> [Task requirements]: Copy only the lines from the one with "The image size" through the end of the records, exactly as they stand. No pictures belong in the copy.

Data excerpts
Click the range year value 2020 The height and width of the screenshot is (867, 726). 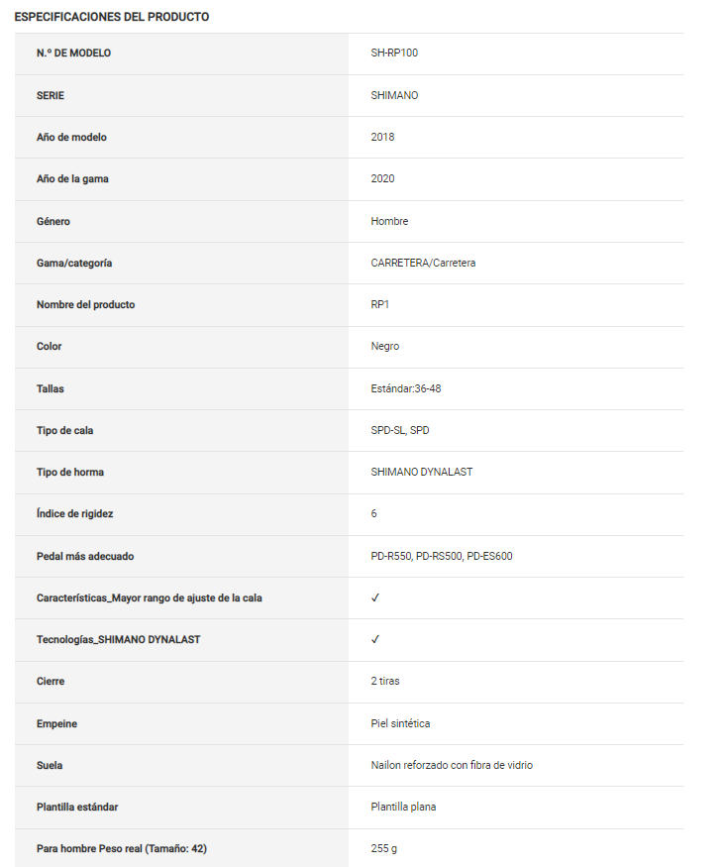pyautogui.click(x=382, y=178)
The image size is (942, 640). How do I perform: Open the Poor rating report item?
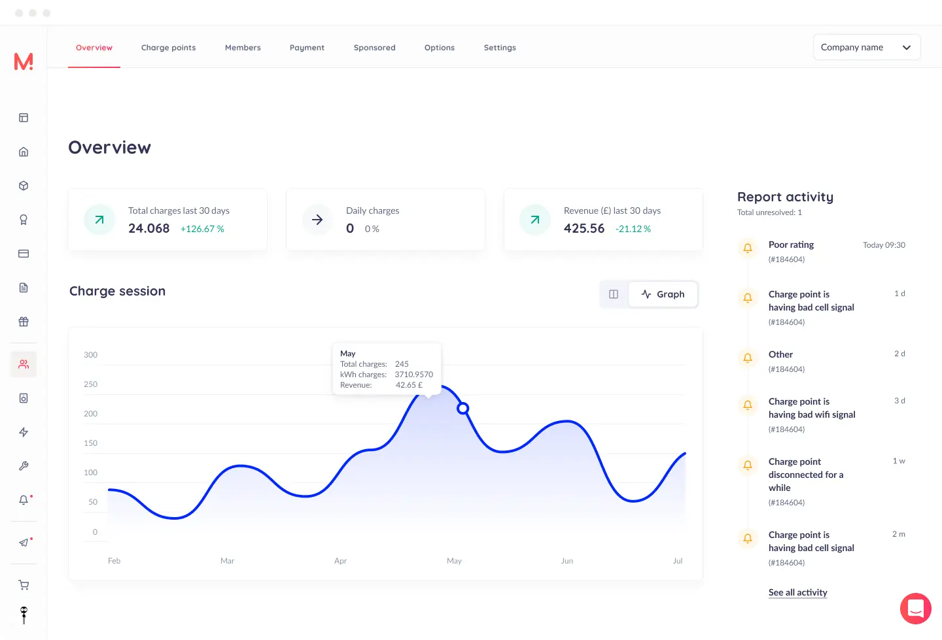coord(791,244)
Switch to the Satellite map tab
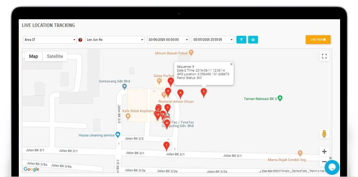The width and height of the screenshot is (358, 177). [55, 56]
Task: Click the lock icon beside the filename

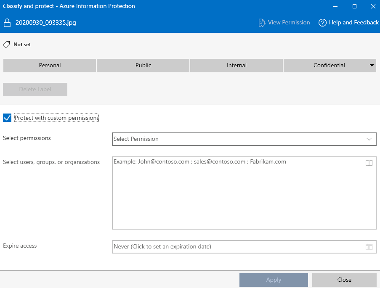Action: [7, 23]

> [Problem solution]:
The image size is (942, 640). How do I perform: Open the Poor rating report item?
coord(791,244)
Switch to the Satellite map tab
The width and height of the screenshot is (358, 177). [55, 56]
Task: Click the lock icon beside the filename

Action: [7, 23]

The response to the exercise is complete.